| Article ID | Journal | Published Year | Pages | File Type |
|---|---|---|---|---|
| 1178552 | Biochimica et Biophysica Acta (BBA) - Proteins and Proteomics | 2012 | 7 Pages |
MgtE is a prokaryotic Mg2+ transporter that controls cellular Mg2+ concentrations. We previously reported crystal structures of the cytoplasmic region of MgtE, consisting of 2 domains, that is, N and CBS, in the Mg2+-free and Mg2+-bound forms. The Mg2+-binding sites lay at the interface of the 2 domains, making the Mg2+-bound form compact and globular. In the Mg2+-free structure, however, the domains are far apart, and the Mg2+-binding sites are destroyed. Therefore, it is unclear how Mg2+-free MgtE changes its conformation to accommodate Mg2+ ions.

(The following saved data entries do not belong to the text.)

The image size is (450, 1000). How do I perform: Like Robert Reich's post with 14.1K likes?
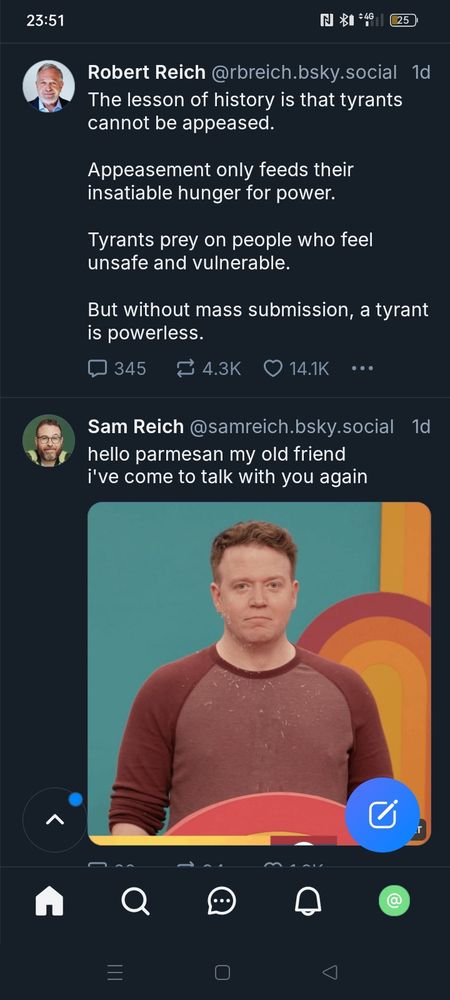(x=296, y=369)
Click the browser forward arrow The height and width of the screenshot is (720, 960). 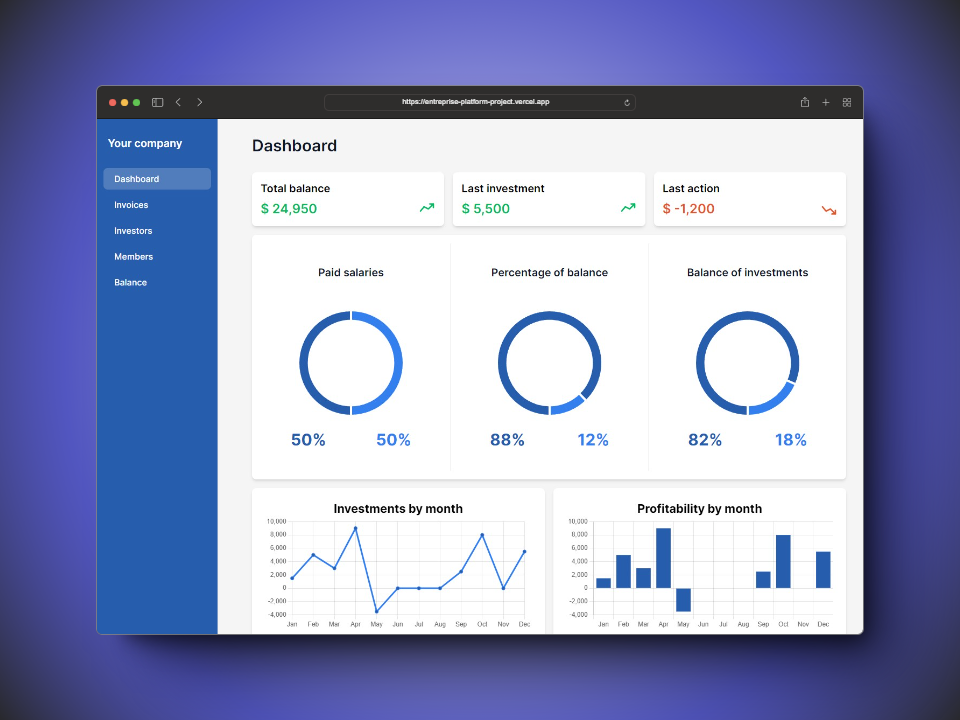199,102
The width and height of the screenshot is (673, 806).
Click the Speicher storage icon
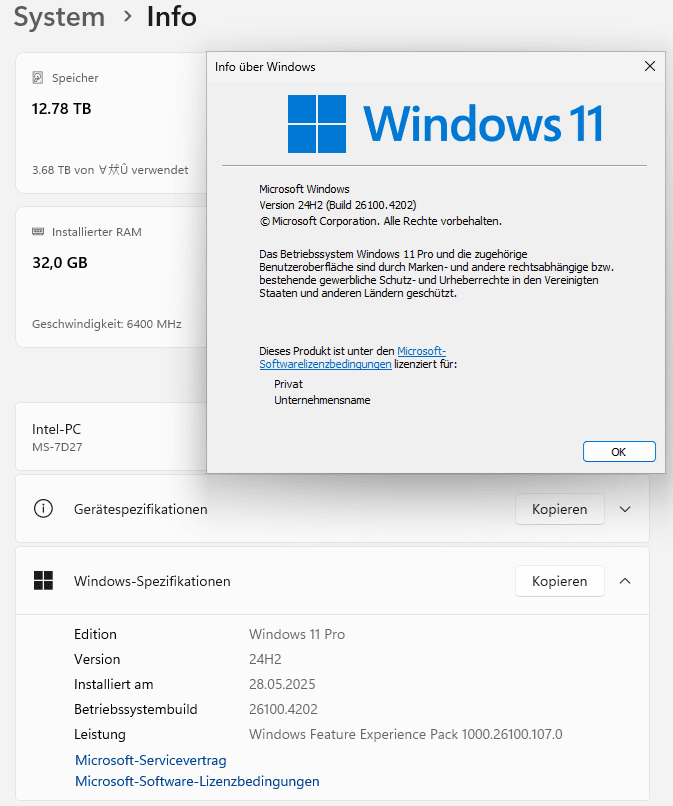pyautogui.click(x=38, y=78)
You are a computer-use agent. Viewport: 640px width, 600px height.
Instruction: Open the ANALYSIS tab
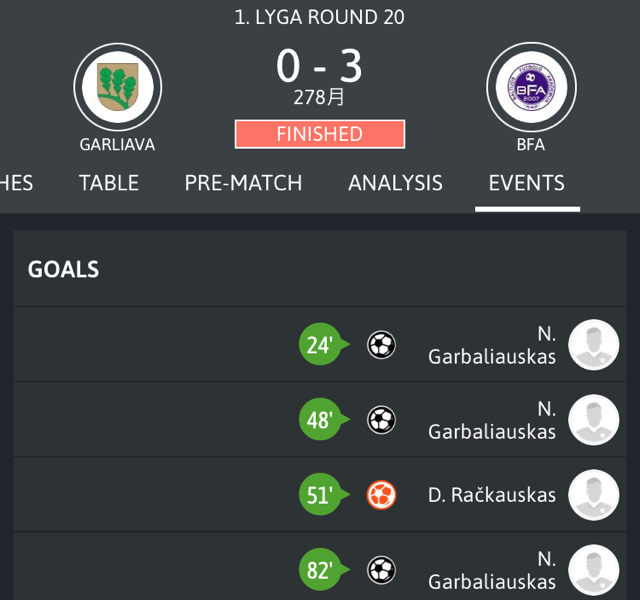pyautogui.click(x=395, y=183)
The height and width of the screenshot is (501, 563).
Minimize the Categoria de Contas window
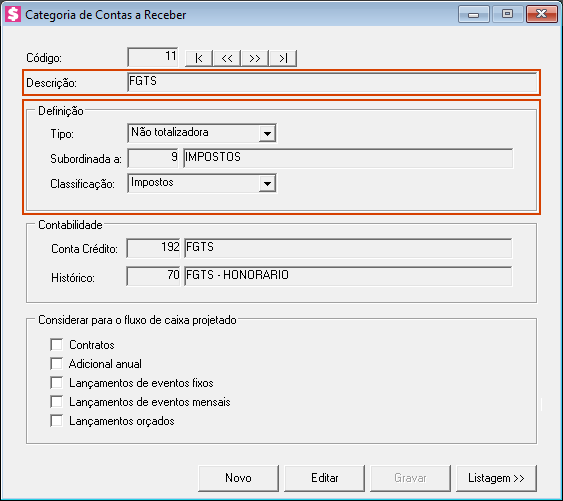[x=474, y=14]
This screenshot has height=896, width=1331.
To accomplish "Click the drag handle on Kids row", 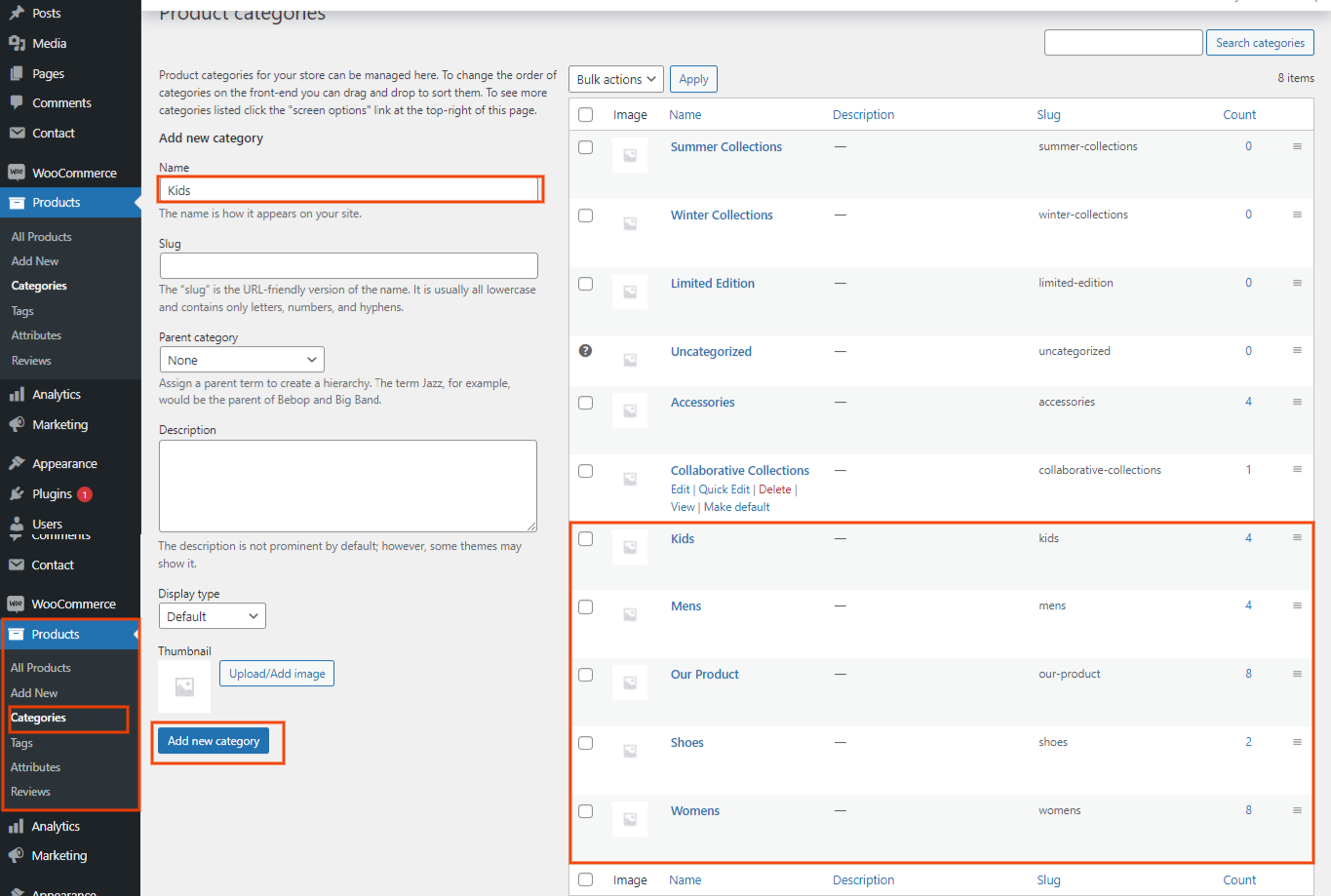I will (x=1297, y=538).
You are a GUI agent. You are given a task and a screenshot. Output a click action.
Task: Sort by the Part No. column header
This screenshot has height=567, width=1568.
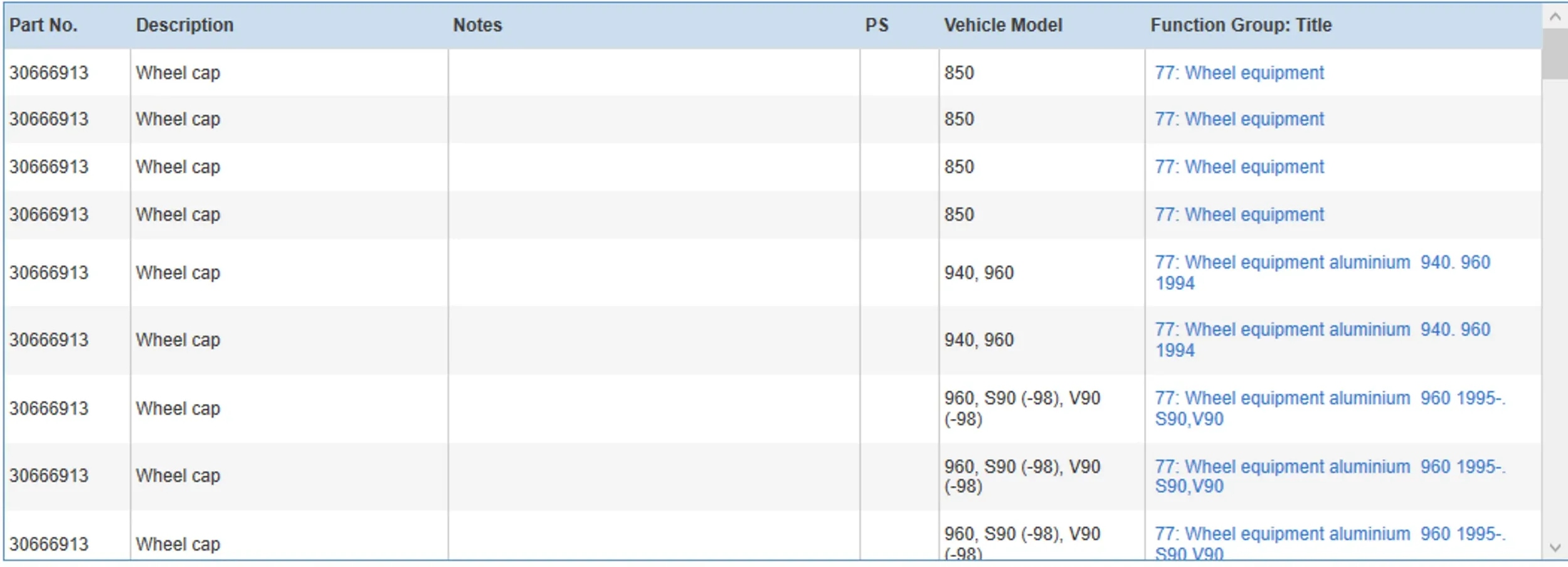[x=43, y=25]
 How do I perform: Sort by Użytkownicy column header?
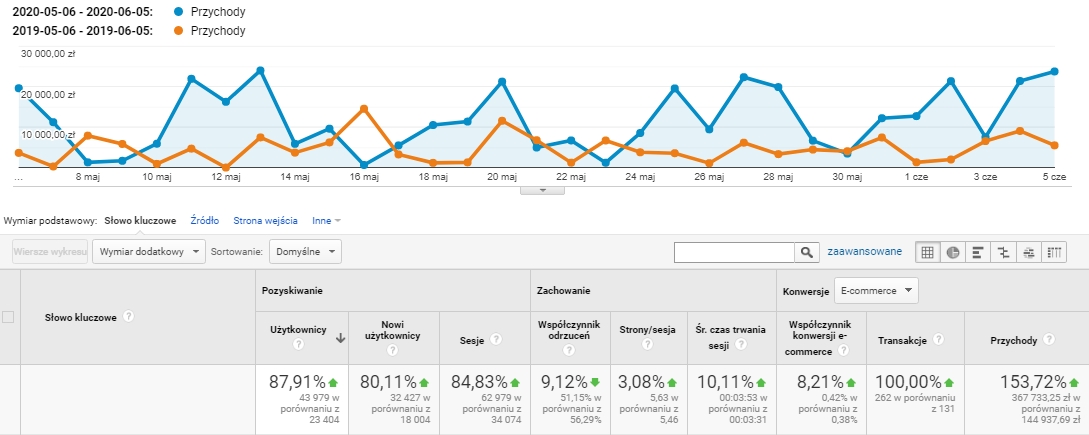(298, 330)
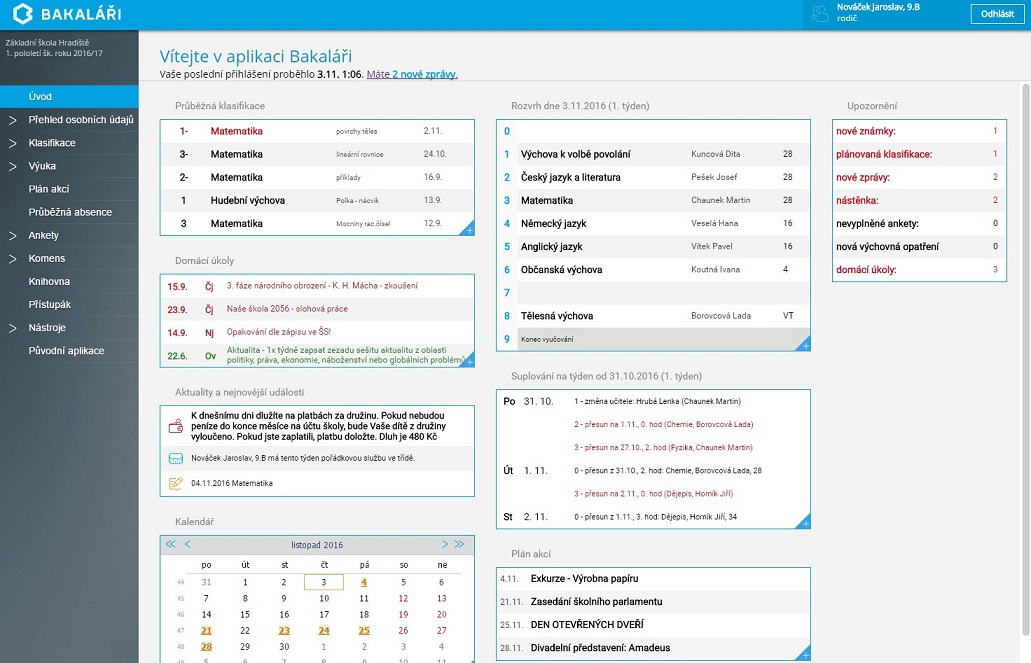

Here, we used paramagnetic relaxation enhancement (PRE) to characterize the relative orientation of the N and CBS domains in the absence of Mg2+ in solution. When the residues on the surface of the CBS domain were labeled with nitroxide tags, significant PRE effects were observed for the residues in the N domain. No single structure satisfied the PRE profiles, suggesting that the N and CBS domains are not fixed in a particular orientation in solution. We then conducted ensemble simulated annealing calculations in order to obtain the atomic probability density and visualize the spatial distribution of the N domain in solution. The results indicate that the N domain tends to occupy the space near its position in the Mg2+-bound crystal structure, facilitating efficient capture of Mg2+ with increased intracellular Mg2+ concentration, which is necessary to close the gate.
► The orientation of the N and CBS domains of apo MgtE in solution was analyzed by PRE. ► These domains were suggested not fixed in a particular orientation in solution. ► Their spatial distribution was visualized as the atomic probability density. ► Structural mechanism for the efficient capture of Mg2+ was suggested.